Company name extraction

The crawler extracts a clean company name from the domain:
company_name = web_crawler.extract_company_from_url(f"https://{domain}")

@staticmethod
def extract_company_from_url(url):
    parsed_url = urlparse(
        url if url.startswith(('http://', 'https://')) else 'http://' + url
    )
    hostname = parsed_url.hostname or url
    parts = hostname.split('.')
    
    # Handle different TLD structures
    if len(parts) > 2:
        if parts[-2] in ['co', 'com', 'net', 'org', 'gov']:
            domain = parts[-3]  # For co.uk, com.au, etc.
        else:
            domain = parts[-2]  # For regular subdomains
    else:
        domain = parts[0]  # For simple domains
    
    return domain

Examples

Input URLExtracted Name
https://example.comexample
https://www.example.comexample
https://example.co.ukexample
https://app.example.comexample
https://example.com.auexample

Integration with AI assistants

The crawled content is used by all three AI assistants:
company_name = web_crawler.extract_company_from_url(f"https://{domain}")

# Summary prompt
summary_prompt = f"Provide a brief summary of the financial regulations relevant to the company: {company_name}"

# Report prompt
report_prompt = f"Identify any financial compliance red flags in the company data: {company_name} that might affect their business compliance."

# Resource prompt
resource_prompt = f"List the relevant financial regulatory documents for the company: {company_name}"
The assistants use the vector storage to perform semantic search over the crawled content, finding relevant information about:
  • Business operations and services
  • Regulatory disclosures
  • Licensing information
  • Terms of service and policies
  • Company structure and jurisdiction

Error handling

The crawler gracefully handles various error conditions:
def fetch_html(self, url):
    try:
        res = requests.get(url)
        if res.status_code == 200:
            return res.text
        else:
            return None
    except requests.RequestException as e:
        print(f"Request failed: {e}")
        return None
Failed requests return None and the crawler continues with other pages.
If the wallet verification doesn’t return a domain:
if not domain:
    st.error("No info")
    return
The crawling step is skipped entirely.
If the homepage has no internal links:
if to_links:
    progress_each = 1 / len(to_links)
else:
    progress_each = 0.01  # Small value for single-page sites
Progress still completes successfully.

Performance considerations

Crawl depth limitation

The crawler only visits links discovered on the homepage:
while to_visit:
    current_url = to_visit.pop(0)
    if current_url not in to_links and current_url != base_url:
        break  # Stop after homepage links are processed
This prevents excessive crawling while capturing the most important pages (About, Services, Contact, etc.).

Why limit depth?

  • Speed: Faster assessments (typically completes in under 30 seconds)
  • Relevance: Homepage links usually point to key business information
  • Cost: Fewer pages = smaller files = lower OpenAI API costs
  • Politeness: Reduces server load on target websites
The crawler respects the one-level depth limit.

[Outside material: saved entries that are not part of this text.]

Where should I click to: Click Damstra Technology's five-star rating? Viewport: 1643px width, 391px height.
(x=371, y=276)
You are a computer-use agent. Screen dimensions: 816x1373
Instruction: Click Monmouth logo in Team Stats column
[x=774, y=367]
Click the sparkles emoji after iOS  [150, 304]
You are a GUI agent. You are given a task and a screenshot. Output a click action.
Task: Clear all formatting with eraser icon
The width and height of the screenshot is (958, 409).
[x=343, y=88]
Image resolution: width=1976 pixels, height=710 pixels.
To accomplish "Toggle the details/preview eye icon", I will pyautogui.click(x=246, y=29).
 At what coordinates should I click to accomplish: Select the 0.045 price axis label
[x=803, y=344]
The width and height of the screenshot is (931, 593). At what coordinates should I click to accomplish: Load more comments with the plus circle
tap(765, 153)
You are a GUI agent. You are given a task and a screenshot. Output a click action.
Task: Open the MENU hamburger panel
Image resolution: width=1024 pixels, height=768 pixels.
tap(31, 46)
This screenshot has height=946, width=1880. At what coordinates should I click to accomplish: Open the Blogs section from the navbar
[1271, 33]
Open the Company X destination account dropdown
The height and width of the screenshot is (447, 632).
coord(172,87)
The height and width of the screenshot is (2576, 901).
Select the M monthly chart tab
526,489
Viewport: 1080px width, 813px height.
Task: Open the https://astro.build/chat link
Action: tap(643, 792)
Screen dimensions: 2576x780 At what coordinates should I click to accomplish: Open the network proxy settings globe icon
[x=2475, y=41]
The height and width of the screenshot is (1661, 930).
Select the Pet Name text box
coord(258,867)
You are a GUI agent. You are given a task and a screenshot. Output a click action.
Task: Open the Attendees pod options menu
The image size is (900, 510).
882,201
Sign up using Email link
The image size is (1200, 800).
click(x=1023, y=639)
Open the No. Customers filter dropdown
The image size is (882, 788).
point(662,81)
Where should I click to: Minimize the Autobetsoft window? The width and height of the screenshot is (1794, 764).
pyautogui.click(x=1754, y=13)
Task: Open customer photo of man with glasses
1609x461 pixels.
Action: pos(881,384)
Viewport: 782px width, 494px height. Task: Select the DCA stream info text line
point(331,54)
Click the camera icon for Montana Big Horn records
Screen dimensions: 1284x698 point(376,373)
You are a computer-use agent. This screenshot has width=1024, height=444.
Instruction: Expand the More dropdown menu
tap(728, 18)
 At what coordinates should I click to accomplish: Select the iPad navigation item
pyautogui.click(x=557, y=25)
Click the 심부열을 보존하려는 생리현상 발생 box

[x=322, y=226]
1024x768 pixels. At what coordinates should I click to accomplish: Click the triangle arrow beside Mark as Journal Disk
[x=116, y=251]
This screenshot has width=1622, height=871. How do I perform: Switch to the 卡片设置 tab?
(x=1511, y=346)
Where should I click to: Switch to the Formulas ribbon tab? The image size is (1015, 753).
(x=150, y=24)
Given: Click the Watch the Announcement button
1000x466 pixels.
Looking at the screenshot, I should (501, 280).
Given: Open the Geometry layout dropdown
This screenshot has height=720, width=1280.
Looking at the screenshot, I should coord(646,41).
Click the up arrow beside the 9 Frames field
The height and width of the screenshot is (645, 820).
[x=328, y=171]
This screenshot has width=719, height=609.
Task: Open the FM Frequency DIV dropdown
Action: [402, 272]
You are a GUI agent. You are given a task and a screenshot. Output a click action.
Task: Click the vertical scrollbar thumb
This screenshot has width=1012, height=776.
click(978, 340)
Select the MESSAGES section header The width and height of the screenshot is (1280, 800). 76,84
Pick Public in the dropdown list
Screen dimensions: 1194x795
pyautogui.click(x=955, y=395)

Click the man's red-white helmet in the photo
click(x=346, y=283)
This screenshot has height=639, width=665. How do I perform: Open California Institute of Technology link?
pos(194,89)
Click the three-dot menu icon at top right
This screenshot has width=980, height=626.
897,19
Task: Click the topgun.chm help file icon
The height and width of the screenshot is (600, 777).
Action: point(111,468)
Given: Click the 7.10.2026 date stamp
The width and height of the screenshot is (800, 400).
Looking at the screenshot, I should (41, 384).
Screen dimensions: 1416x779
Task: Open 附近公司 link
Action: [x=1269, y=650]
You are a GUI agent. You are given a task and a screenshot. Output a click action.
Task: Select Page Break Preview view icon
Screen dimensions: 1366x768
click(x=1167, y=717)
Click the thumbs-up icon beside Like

It will not recursively follow links beyond what’s directly linked from the homepage.

Best practices

For optimal crawling results:
  • Ensure Redis is running before starting assessments
  • Use domains with well-structured navigation
  • Verify the domain is accessible publicly (not behind auth)
  • Allow 15-30 seconds for crawling to complete
  • Check the progress bar for crawl status

Dependencies

The web crawler requires these Python packages:
import requests          # HTTP client
from bs4 import BeautifulSoup  # HTML parsing
from urllib.parse import urljoin, urlparse  # URL handling
from redis import Redis  # Caching
from openai import OpenAI  # File upload and vector storage
All dependencies are installed during installation.